Issues with CARP under Qemu

Postby mvip » 08 Mar 2011, 13:16

Hey guys,

First, a big thanks to the developers for all the hard work. You guys rock!

Now to the issue. I've been using CARP on a few servers in the past without any issues. It usually works without any hick-ups. Now I'm planning to move our company's infrastructure from physical hardware to a virtual environment over at CloudSigma (http://www.cloudsigma.com). Unfortunately I'm having some issues with getting CARP to work there. For the record, they're using Qemu as the virtualization platform.

Let me start by describing my setup in more details.

I have two nodes: [FILE]nas0[/FILE] and [FILE]nas1[/FILE]. Both these nodes have two interfaces, one public and one private. I'm obviously using the private one for CARP. [FILE]nas0[/FILE] is using the IP 192.168.1.11 and [FILE]nas1[/FILE] is using the IP 192.168.1.12. The CARP interface is configured to use the IP 192.168.1.10. The internal network is using a dedicated VLAN. Only these two nodes are using this VLAN to eliminate any possible conflicts.

I've also disabled all software firewalls, so we should also be able to exclude that from the equation.

Both nodes are using FreeBSD 8.2, and both the internal and external interfaces are working (ie. the two nodes can ping each other on the private interfaces).

In [FILE]rc.conf[/FILE] on [FILE]nas0[/FILE], I have the following lines:
Code: Select all
cloned_interfaces="carp0"
ifconfig_carp0="vhid 1 pass foobar 192.168.1.10/24"


On [FILE]nas1[/FILE] (which is the failover), the equivalent lines are:
Code: Select all
cloned_interfaces="carp0"
ifconfig_carp0="vhid 1 advskew 100 pass foobar 192.168.1.10/24"


(note the [FILE]advskew[/FILE] value on [FILE]nas1[/FILE])

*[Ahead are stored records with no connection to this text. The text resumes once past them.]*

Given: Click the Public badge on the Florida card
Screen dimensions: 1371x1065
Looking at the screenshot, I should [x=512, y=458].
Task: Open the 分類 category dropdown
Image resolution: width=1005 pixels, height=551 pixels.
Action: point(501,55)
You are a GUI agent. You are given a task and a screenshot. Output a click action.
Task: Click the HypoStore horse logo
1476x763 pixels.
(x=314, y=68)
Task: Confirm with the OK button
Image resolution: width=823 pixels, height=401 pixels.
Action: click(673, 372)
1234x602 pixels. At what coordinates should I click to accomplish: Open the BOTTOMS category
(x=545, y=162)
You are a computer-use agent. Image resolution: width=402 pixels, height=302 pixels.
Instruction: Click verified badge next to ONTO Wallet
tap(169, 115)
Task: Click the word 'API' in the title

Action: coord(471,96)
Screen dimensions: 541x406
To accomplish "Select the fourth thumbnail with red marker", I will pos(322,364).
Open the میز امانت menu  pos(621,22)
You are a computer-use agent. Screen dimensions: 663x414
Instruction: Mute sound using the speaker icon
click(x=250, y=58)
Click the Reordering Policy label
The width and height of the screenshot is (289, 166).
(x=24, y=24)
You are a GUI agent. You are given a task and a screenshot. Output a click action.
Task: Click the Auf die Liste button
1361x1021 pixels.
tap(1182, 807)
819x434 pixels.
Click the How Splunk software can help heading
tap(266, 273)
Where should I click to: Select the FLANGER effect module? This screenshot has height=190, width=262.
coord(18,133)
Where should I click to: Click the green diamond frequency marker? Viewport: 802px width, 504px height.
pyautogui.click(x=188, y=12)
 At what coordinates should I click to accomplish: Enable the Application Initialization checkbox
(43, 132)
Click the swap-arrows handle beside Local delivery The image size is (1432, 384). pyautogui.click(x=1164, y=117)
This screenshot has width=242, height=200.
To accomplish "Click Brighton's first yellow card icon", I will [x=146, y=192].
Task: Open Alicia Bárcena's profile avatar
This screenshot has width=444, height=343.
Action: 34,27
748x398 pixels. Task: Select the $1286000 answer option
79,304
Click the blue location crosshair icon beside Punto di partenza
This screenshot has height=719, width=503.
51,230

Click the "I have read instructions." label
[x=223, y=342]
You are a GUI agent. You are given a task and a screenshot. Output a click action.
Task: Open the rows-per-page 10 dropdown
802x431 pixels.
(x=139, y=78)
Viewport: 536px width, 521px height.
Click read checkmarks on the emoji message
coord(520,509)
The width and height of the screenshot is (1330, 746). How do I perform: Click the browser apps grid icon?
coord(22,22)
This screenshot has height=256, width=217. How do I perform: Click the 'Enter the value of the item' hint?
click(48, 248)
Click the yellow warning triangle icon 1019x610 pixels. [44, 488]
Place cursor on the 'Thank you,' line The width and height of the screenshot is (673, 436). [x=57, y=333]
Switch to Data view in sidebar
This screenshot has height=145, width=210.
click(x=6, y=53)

To verify that CARP is enabled and configured etc., here's the [FILE]sysctl[/FILE] output (same on both nodes):
Code: Select all
net.inet.carp.allow: 1
net.inet.carp.preempt: 1
net.inet.carp.log: 1
net.inet.carp.arpbalance: 0
net.inet.carp.suppress_preempt: 0


Normally, that should be it. [FILE]nas0[/FILE] should automatically become the master, and [FILE]nas1[/FILE] the backup/failover. Unfortunately that doesn't happen. Instead, what I get this on the node with the lowest advskew value ([FILE]nas0[/FILE], but if I raise the [FILE]advskew[/FILE] on [FILE]nas0[/FILE], the error moves to [FILE]nas1[/FILE]):
Code: Select all
Mar  7 14:42:57 nas0 kernel: carp0: MASTER -> BACKUP (more frequent advertisement received)
Mar  7 14:42:57 nas0 kernel: carp0: 2 link states coalesced
Mar  7 14:42:57 nas0 kernel: carp0: link state changed to DOWN


When checking the CARP interface status, I get the following on [FILE]nas0[/FILE]:
Code: Select all
carp0: flags=49<UP,LOOPBACK,RUNNING> metric 0 mtu 1500
        inet 192.168.1.10 netmask 0xffffff00
        carp: BACKUP vhid 1 advbase 1 advskew 0


and the following on [FILE]nas1[/FILE]:
Code: Select all
carp0: flags=49<UP,LOOPBACK,RUNNING> metric 0 mtu 1500
        inet 192.168.1.10 netmask 0xffffff00
        carp: BACKUP vhid 1 advbase 1 advskew 100


I've google'd this error ([FILE]carp0: 2 link states coalesced[/FILE]), and some of the forum posts mentioned that they've seen this with faulty NICs or switches. However, I've reached out to CloudSigma, and they've been very helpful and set up a replication of the setup, but on 8.1). Their head network guy was able to reproduce the same errors as I got, and he was also able to confirm that the packages were indeed sent and received on both nodes (using tcpdump). His conclusion was that this was likely a bug in CARP. It's also worth mentioning that VRRP does work.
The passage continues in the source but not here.